_EXTRACTED TEXT_.
But these offenses pale in comparison with the one committed by an evidently growing number of educators nationwide: wearing inappropriate clothing in classrooms. T-shirts, baseball caps, skimpy tops, short skirts, and flip-flops are among the attire targeted by new faculty dress codes in numerous districts. “There’s an impression that teachers are dressing more and more—well, the good term for it would be ‘relaxed,’ ” says one Michigan school board official. While prohibiting certain forms of dress certainly makes sense, some teachers worry about a fashion-police approach. “What’s too short? What’s too long? What’s too provocative? … Everyone has their own definition,” says a union representative in Alabama. One Colorado district gets right to the point with its policy, prohibiting clothing which exposes “cleavage, private parts, the midriff, or undergarments.” In some circles, this is known as the “common sense” dress code.

Practitioners of common sense may have already guessed what a recent report by the good people at Johns Hopkins University has concluded: Kids with televisions in their rooms are less academically successful than their TV-poor peers. A survey of 400 California 3rd graders during the 1999-2000 school year shows that those kids with TVs in their own rooms (64 percent) scored 8 points lower on math and language arts standardized tests and 7 points lower in reading. Meanwhile, students who had access to a computer scored 6 points and 4 points higher, respectively. What does all this mean? Dina Borzekowski, lead author of the survey report—titled “The Remote, the Mouse, and the No. 2 Pencil”—and a mother of three, says, “I do believe that media should be a shared experience so parents and kids can discuss and enjoy what’s being watched together. That’s more likely to happen if the media is in the family room than in the bedroom.”

_WHAT YOU HAVE TO DO_. Decide whether each statement agrees with the excerpt on teacher dress codes and televisions in children's rooms, answering yes or no and quoting the excerpt's deciding words: (a) A Colorado district's policy bans clothing that exposes the midriff. (b) The survey covered 400 California 5th graders. (c) Students with access to a computer scored lower than their peers.

(Saved data entries)
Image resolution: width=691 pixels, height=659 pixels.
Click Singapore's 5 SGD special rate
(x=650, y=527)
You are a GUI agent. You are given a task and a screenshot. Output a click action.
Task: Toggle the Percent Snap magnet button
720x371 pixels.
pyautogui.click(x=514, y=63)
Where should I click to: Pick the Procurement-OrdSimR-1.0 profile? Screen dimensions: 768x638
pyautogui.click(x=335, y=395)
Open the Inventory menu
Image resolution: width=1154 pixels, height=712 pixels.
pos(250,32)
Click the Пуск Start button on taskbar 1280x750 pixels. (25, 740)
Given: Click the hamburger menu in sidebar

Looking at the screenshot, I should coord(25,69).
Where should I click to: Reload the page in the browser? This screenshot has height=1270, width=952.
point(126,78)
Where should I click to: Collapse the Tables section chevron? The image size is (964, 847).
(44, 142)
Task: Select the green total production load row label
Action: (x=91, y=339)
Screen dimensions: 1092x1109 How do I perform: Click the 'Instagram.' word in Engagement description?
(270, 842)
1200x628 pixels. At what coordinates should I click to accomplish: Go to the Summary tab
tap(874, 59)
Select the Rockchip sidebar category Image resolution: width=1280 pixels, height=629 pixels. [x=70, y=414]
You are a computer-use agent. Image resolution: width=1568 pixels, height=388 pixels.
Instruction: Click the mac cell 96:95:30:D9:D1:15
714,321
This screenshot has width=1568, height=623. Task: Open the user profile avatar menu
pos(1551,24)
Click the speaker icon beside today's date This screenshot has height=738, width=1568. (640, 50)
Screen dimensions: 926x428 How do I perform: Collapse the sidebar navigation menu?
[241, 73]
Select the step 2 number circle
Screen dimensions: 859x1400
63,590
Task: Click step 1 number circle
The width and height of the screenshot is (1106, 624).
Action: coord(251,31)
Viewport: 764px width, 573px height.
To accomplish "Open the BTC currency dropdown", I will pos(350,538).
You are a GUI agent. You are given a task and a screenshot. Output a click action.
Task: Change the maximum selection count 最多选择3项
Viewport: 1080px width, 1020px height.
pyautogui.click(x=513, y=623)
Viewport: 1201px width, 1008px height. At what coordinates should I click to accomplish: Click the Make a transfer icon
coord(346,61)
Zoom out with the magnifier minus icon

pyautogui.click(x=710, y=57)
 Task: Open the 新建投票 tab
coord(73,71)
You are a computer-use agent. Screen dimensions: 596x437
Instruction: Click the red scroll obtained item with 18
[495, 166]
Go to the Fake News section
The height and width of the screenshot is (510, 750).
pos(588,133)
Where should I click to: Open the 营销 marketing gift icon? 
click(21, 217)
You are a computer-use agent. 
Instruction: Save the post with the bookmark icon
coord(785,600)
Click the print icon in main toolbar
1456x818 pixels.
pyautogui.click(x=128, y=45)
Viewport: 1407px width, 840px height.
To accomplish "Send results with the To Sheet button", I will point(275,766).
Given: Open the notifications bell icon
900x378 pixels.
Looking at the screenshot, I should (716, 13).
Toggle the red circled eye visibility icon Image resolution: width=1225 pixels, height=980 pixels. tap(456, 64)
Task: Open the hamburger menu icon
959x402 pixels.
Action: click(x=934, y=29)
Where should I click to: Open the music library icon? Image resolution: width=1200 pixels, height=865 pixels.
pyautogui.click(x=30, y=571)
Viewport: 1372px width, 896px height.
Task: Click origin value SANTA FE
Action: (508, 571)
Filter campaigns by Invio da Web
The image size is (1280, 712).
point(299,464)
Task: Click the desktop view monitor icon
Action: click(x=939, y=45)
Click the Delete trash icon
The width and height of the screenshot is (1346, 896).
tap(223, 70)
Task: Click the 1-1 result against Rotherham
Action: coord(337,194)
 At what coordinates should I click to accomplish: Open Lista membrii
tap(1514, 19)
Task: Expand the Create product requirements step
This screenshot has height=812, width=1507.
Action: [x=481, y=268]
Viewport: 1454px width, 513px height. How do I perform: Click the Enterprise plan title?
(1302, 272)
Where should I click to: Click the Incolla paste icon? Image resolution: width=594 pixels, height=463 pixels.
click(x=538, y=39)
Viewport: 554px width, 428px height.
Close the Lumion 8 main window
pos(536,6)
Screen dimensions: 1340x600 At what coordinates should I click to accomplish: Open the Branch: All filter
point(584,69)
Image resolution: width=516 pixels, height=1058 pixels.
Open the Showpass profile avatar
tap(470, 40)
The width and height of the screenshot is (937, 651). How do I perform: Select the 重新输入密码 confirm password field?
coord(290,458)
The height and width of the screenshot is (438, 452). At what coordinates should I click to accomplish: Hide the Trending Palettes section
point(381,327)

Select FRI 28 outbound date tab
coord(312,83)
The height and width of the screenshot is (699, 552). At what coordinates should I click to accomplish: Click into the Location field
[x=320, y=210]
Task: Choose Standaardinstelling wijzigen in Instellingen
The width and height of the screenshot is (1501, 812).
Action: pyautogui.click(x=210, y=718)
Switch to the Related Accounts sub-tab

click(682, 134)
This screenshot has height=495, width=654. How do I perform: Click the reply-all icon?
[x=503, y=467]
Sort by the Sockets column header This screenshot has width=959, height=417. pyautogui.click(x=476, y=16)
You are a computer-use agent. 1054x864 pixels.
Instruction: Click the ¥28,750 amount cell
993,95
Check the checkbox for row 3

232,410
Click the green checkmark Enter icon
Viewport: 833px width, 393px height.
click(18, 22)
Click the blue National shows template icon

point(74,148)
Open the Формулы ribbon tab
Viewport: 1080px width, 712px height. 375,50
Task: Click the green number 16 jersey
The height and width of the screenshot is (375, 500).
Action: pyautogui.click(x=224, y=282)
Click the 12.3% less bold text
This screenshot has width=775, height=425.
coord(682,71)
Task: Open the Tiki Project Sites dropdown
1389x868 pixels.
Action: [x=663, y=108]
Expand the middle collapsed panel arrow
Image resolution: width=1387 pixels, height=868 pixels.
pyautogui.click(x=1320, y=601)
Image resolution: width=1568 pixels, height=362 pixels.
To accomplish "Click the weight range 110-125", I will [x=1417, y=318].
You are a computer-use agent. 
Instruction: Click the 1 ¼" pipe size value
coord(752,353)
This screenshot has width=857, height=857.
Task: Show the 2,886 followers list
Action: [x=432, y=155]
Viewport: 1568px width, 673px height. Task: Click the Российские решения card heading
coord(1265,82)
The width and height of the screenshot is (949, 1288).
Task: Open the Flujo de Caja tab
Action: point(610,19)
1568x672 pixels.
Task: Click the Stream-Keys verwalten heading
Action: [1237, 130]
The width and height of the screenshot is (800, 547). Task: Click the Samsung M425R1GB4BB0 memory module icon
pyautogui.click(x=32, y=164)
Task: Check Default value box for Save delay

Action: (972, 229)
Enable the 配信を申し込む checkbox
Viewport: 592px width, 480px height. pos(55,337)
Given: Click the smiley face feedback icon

_SOLUTION TO THE PROBLEM_.
(a) Yes: "prohibiting clothing which exposes “cleavage, private parts, the midriff, or undergarments.”"
(b) No: "A survey of 400 California 3rd graders during the 1999-2000 school year"
(c) No: "students who had access to a computer scored 6 points and 4 points higher, respectively"